I was told I had myelopathy and had 3 level ACDF 2 years ago. My arm became numb and my hands weakened. Also progressing back pain along scapula and shoulders. Original surgeon said partial fusion at C6/7 and put in Dtrax wedges. No improvement. Xrays and CT show foramen compression, severe. Saw a neurosurgeon and had myelogram. That report says Partial bony fusion across the disc space is seen at the C6/7 level with incomplete fusion laterally. There is no bony fusion at the C4/5 level. Original surgeon says I fused completely. Not sure what to do next, if anything. Thanks. And thank you for this interesting video.

Great Dr

Thanks for the video....Just subscribed........What if I have all the horrible symptoms of nerve compression (neck pain, numb hand, weak limbs, bicep pain, heart palpitations, hot flashes or red face etc) My mri and xrays show bone spurs; arthritis; and minimal disc bulg at c5-c6 and c6-c7; BUT the experts looking at them say that the pics don't explain my symptoms.....terrifying situation because symptoms getting worse over time.

Dr. Murphy thank you for the wonderful presentation.

I’d like to get my MRI as soon as so I’d like to get rest from these pains and numbness

Amazing explanation.my husband is presently in the hospital matei Misericordia in Dublin looking like radiculophaty...thank you so much ❤❤❤

I need a surgey asap for caral mylopathy

I have cervical stenosis had injury . And symptoms gotten worse over year , it started in left arm now both arms , I can not use both arms, doctors keep going back n forth.. say it could be in my head. But I'm losing muscle n function of my arms.

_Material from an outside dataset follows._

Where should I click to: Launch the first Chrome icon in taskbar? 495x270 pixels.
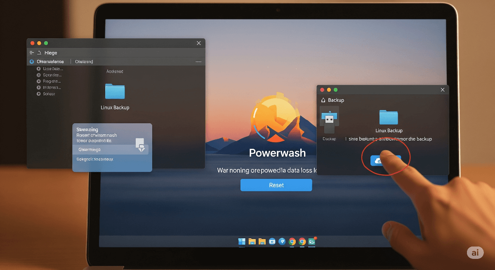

I'm curious about your thoughts (or from others here) about endoscopic approaches for decompression that don't involve fusion. I've seen a neurosurgeon who suggested a 4 level ACDF. I'm very concerned about that because of the possible need for a revision down the road due to adjacent segment issues. If decompression can be achieved without fusion, I'd be really happy. I'm just not certain about the efficacy of that procedure. I realize that ACDF has been around for a long time. It just seems like an endoscopic approach is much less invasive, lower blood loss, and shorter recovery time. Thanks for any input from anyone here.

Hypoplasia of right carotid artery and cervical myelopathy and radiculopathy will having a ACDF be a problem can you talk about. Thanks

Excellent

Doc.how many days to recover after surgery from cervical myelopathy

Where are dr. And how to reach you so i can do a surgery

Hey doctor I have a question I had a mri on my neck like about 9 months ago. Was told I have Cervical Myelopathy with significant cord compression c5 c6. I have symptoms of 24/7 constant lightheadedness/dizziness that never goes away. When I bend over to pick something up from floor, it intensifies my lightheadedness. Been a couple years now feeling these symptoms. Had vertigo twice also (where It feels as if room is spinning). Other than that im brain fogged with lightheadedness/ Dizziness everyday. Does it cause any of these symptoms im explaining?

I knew he was Irish

Mean to say I can’t excerise much as I’ve mortans neuroma on my feet

😅